Mr O’Donnell stressed the importance that would be given, in relation to fashion accessories, to the surname. He noted R K H Pty Ltd v Christian Dior[3]. Mr O’Donnell relied on the portion in italics but I have added some additional material from the original, for better understanding.
Strictly speaking, the trade mark DION is not an essential feature of the trade mark CHRISTIAN DIOR. But the words “Dion” and “Dior” are substantially identical nevertheless; indeed they are as close as they possibly can be. In my opinion, the applicant’s mark stands in much the same case as it would if, instead of consisting of the word “Dion”, it actually consisted of the name “Dior”. For all practical purposes, then, the mark does, in my opinion, consist of an essential feature of the trade mark of the opponent. Add to this the fact that the opponent’s mark consists of a personal name; and accepting, as I think most people do, that the identity of any person is established first and foremost by reference to his family name, and bearing in mind that “Dior” is the family name element of the opponent’s trade name, the mark applied for falls squarely within the prohibition suggested by the abovementioned cases.
[3] (1985) 6 IPR 78 at 81
In that case, the mark sought to be registered was simply DION. There is, of course, no way of knowing what conclusion might have been reached had the applicant’s mark been, more relevantly for present purposes, something like FRED DION.

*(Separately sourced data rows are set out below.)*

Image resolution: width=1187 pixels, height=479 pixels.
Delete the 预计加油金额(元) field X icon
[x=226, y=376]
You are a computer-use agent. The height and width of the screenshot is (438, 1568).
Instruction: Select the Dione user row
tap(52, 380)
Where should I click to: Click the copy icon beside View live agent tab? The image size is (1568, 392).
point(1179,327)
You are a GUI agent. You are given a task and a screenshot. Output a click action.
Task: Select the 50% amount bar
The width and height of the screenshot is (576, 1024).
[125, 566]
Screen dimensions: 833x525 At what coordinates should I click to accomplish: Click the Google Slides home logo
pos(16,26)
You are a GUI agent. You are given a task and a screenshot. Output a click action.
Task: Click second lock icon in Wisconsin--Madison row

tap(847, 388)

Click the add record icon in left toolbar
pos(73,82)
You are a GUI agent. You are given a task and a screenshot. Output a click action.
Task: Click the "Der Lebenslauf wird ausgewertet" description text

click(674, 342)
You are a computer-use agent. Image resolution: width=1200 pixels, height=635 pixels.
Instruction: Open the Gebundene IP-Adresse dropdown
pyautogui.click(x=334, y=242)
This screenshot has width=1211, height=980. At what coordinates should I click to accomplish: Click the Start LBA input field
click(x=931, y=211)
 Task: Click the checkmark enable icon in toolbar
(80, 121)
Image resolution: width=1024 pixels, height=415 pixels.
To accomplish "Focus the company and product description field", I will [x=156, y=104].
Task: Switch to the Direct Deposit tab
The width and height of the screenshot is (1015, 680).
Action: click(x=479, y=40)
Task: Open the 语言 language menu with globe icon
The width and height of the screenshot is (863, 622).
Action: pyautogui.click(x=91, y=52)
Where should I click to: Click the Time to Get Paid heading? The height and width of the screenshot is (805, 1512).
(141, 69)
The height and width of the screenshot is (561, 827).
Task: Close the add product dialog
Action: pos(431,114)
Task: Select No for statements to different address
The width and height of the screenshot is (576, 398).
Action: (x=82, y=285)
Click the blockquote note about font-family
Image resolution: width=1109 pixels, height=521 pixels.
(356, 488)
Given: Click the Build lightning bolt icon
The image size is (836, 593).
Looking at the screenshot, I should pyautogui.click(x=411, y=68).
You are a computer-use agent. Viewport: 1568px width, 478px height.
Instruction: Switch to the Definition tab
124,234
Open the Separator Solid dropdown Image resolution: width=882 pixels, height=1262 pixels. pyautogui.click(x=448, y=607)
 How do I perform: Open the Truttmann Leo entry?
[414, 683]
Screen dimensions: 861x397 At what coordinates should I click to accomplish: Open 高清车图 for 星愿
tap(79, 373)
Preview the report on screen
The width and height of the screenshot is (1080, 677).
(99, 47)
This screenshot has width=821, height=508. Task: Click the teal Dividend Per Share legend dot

Mr O’Donnell, however, stressed that fashion items connected in the course of trade with designers such as Gianni Versace, Giorgio Armani or Christian Dior are usually ordered by reference to surname only. With well-known designers such as these (and the opponent, argues Mr O’Donnell) customers would expect to obtain the designers’ goods by reference to a surname alone.
With all due respect to the opponent, its evidence does not sufficiently support the claim that, in Australia, at the date when the applicant filed the opposed application, the opponent was known as a fashion house or that, consequently, it would be likely to be known simply as LAROCHE. To judge from the opponent’s own material, it promotes itself overseas using the trade mark in full: GUY LAROCHE. I will deal with that failing further, below, under the s 60 heading, but suffice to say now that the claim cannot illuminate the issue of comparison of marks.
There is accordingly no good reason to expect that ROBERT LAROCHE (taking Mr O’Donnell’s point about the spelling of the surname) will be confused with GUY LAROCHE, or that the coexistence of the two will cause confusion. They are unlike in look and in sound, except insofar as any two names with a surname in common are alike.
It is true that the surname in question is not, to my knowledge based on the records of the Trade Marks Office, at all common. La Roche occurs 66 times, Laroche only 11, in a compilation of surnames listed on the consolidated electoral rolls.
Were it also clear that the public considered Laroche to be the identifier of a fashion house, perhaps the position would be different. But, firstly, that is simply not the case and not anything like a notorious fact of which I could properly take some notice. And, secondly, the distinguishing elements GUY and ROBERT are clear and prominent and very different in look and sound. It may be said that the name of a person is capable of distinguishing because of the comparative rarity of the surname. However, it does not follow from this that other trade marks, being names that share the same surname, somehow become deceptively similar, ipso facto, to the first.
In the event of an appeal from this decision, it may assist the parties if I point out some additional failings which obtain to the respective grounds.
Section 44
I am not satisfied that the opponent holds a registration for any similar goods, defined by s 14 to be “goods of the same description”. Here Mr O’Donnell specified registrations (and classes) as follows: 395456 (class 25), 558779 (class 14) and 821139 (class 18). Mr O’Donnell relied on Jellinek’s Application 63 RPC 59, for the classic determinants of this issue: nature, uses and trade channels. I am not at all convinced that eyewear is a good of the same description as any one of the goods to which he referred: clothing, footwear, headgear, watches and leather and goods made of leather such as handbags.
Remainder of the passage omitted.